## RECORD EXCERPTS:
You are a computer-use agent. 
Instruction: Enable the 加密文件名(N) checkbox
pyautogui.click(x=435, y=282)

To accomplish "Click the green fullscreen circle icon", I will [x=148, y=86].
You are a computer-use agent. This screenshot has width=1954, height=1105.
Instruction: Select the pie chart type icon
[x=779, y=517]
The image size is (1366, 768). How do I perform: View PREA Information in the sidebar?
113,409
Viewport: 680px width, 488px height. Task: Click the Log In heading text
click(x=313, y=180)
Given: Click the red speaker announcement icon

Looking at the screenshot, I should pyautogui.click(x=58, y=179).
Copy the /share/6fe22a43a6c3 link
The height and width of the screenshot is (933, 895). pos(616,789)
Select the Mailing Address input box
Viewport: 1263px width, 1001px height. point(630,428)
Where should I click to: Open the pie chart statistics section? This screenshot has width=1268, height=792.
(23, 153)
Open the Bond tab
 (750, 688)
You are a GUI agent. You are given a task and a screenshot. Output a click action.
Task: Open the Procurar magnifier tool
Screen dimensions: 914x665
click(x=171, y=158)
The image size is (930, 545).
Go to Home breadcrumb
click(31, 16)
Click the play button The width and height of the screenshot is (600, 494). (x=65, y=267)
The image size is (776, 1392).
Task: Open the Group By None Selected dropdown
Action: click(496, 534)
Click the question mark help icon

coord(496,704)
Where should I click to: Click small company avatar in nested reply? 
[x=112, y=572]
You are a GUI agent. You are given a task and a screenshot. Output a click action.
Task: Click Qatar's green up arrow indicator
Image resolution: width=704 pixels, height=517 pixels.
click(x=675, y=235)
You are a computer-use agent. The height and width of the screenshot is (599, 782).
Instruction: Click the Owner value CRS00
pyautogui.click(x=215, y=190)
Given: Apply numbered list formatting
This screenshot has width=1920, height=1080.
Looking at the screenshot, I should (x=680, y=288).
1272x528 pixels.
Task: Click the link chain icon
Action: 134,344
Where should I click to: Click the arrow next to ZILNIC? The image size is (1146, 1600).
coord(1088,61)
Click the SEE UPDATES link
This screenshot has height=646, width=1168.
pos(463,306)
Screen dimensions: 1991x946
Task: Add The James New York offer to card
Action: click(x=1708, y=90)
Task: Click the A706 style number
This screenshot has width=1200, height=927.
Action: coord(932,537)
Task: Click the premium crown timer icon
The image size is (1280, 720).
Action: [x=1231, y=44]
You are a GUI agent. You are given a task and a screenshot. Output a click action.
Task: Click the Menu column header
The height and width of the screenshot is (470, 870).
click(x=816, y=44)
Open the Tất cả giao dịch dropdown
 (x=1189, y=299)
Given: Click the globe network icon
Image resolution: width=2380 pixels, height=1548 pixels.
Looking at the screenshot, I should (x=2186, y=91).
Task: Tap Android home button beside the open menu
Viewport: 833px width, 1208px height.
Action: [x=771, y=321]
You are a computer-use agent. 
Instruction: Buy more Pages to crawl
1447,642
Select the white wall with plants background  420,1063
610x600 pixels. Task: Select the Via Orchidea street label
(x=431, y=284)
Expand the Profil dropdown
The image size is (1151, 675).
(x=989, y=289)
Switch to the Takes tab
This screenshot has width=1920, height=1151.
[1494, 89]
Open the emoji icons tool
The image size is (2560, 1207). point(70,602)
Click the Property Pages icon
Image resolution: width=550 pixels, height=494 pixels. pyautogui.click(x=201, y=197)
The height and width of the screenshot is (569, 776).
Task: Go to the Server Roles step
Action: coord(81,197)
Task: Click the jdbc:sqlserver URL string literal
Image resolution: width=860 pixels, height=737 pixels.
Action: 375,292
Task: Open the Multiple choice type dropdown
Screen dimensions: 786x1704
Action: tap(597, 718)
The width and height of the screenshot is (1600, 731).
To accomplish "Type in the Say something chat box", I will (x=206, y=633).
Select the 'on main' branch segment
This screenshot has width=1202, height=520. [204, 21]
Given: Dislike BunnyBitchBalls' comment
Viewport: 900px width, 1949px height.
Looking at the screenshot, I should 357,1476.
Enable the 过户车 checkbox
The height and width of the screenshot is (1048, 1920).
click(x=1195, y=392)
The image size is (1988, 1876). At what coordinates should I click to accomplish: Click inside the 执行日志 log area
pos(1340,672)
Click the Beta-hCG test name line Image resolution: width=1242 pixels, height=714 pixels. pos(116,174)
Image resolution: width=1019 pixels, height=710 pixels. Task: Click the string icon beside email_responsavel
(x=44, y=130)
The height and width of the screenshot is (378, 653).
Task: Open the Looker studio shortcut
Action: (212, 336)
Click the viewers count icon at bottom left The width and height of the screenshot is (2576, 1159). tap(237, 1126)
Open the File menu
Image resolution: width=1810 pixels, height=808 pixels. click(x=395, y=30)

## TASK BRIEF:
Reproduce all of the entries above, substituting "desktop automation agent" for every occurrence of "computer-use agent" and leaving everything else unchanged.

## RESULT FOR THIS TASK:
You are a desktop automation agent. 
Instruction: Enable the 加密文件名(N) checkbox
pyautogui.click(x=435, y=282)

To accomplish "Click the green fullscreen circle icon", I will [x=148, y=86].
You are a desktop automation agent. This screenshot has width=1954, height=1105.
Instruction: Select the pie chart type icon
[x=779, y=517]
The image size is (1366, 768). How do I perform: View PREA Information in the sidebar?
113,409
Viewport: 680px width, 488px height. Task: Click the Log In heading text
click(x=313, y=180)
Given: Click the red speaker announcement icon

Looking at the screenshot, I should pyautogui.click(x=58, y=179).
Copy the /share/6fe22a43a6c3 link
The height and width of the screenshot is (933, 895). pos(616,789)
Select the Mailing Address input box
Viewport: 1263px width, 1001px height. point(630,428)
Where should I click to: Open the pie chart statistics section? This screenshot has width=1268, height=792.
(23, 153)
Open the Bond tab
 (750, 688)
You are a GUI agent. You are given a task and a screenshot. Output a click action.
Task: Open the Procurar magnifier tool
Screen dimensions: 914x665
click(x=171, y=158)
The image size is (930, 545).
Go to Home breadcrumb
click(31, 16)
Click the play button The width and height of the screenshot is (600, 494). (x=65, y=267)
The image size is (776, 1392).
Task: Open the Group By None Selected dropdown
Action: click(496, 534)
Click the question mark help icon

coord(496,704)
Where should I click to: Click small company avatar in nested reply? 
[x=112, y=572]
You are a GUI agent. You are given a task and a screenshot. Output a click action.
Task: Click Qatar's green up arrow indicator
Image resolution: width=704 pixels, height=517 pixels.
click(x=675, y=235)
You are a desktop automation agent. The height and width of the screenshot is (599, 782).
Instruction: Click the Owner value CRS00
pyautogui.click(x=215, y=190)
Given: Apply numbered list formatting
This screenshot has width=1920, height=1080.
Looking at the screenshot, I should (x=680, y=288).
1272x528 pixels.
Task: Click the link chain icon
Action: 134,344
Where should I click to: Click the arrow next to ZILNIC? The image size is (1146, 1600).
coord(1088,61)
Click the SEE UPDATES link
This screenshot has height=646, width=1168.
pos(463,306)
Screen dimensions: 1991x946
Task: Add The James New York offer to card
Action: click(x=1708, y=90)
Task: Click the A706 style number
This screenshot has width=1200, height=927.
Action: coord(932,537)
Task: Click the premium crown timer icon
The image size is (1280, 720).
Action: [x=1231, y=44]
You are a GUI agent. You are given a task and a screenshot. Output a click action.
Task: Click the Menu column header
The height and width of the screenshot is (470, 870).
click(x=816, y=44)
Open the Tất cả giao dịch dropdown
 (x=1189, y=299)
Given: Click the globe network icon
Image resolution: width=2380 pixels, height=1548 pixels.
Looking at the screenshot, I should (x=2186, y=91).
Task: Tap Android home button beside the open menu
Viewport: 833px width, 1208px height.
Action: [x=771, y=321]
You are a desktop automation agent. 
Instruction: Buy more Pages to crawl
1447,642
Select the white wall with plants background  420,1063
610x600 pixels. Task: Select the Via Orchidea street label
(x=431, y=284)
Expand the Profil dropdown
The image size is (1151, 675).
(x=989, y=289)
Switch to the Takes tab
This screenshot has width=1920, height=1151.
[1494, 89]
Open the emoji icons tool
The image size is (2560, 1207). point(70,602)
Click the Property Pages icon
Image resolution: width=550 pixels, height=494 pixels. pyautogui.click(x=201, y=197)
The height and width of the screenshot is (569, 776).
Task: Go to the Server Roles step
Action: coord(81,197)
Task: Click the jdbc:sqlserver URL string literal
Image resolution: width=860 pixels, height=737 pixels.
Action: 375,292
Task: Open the Multiple choice type dropdown
Screen dimensions: 786x1704
Action: tap(597, 718)
The width and height of the screenshot is (1600, 731).
To accomplish "Type in the Say something chat box", I will (x=206, y=633).
Select the 'on main' branch segment
This screenshot has width=1202, height=520. [204, 21]
Given: Dislike BunnyBitchBalls' comment
Viewport: 900px width, 1949px height.
Looking at the screenshot, I should 357,1476.
Enable the 过户车 checkbox
The height and width of the screenshot is (1048, 1920).
click(x=1195, y=392)
The image size is (1988, 1876). At what coordinates should I click to accomplish: Click inside the 执行日志 log area
pos(1340,672)
Click the Beta-hCG test name line Image resolution: width=1242 pixels, height=714 pixels. pos(116,174)
Image resolution: width=1019 pixels, height=710 pixels. Task: Click the string icon beside email_responsavel
(x=44, y=130)
The height and width of the screenshot is (378, 653).
Task: Open the Looker studio shortcut
Action: (212, 336)
Click the viewers count icon at bottom left The width and height of the screenshot is (2576, 1159). tap(237, 1126)
Open the File menu
Image resolution: width=1810 pixels, height=808 pixels. click(x=395, y=30)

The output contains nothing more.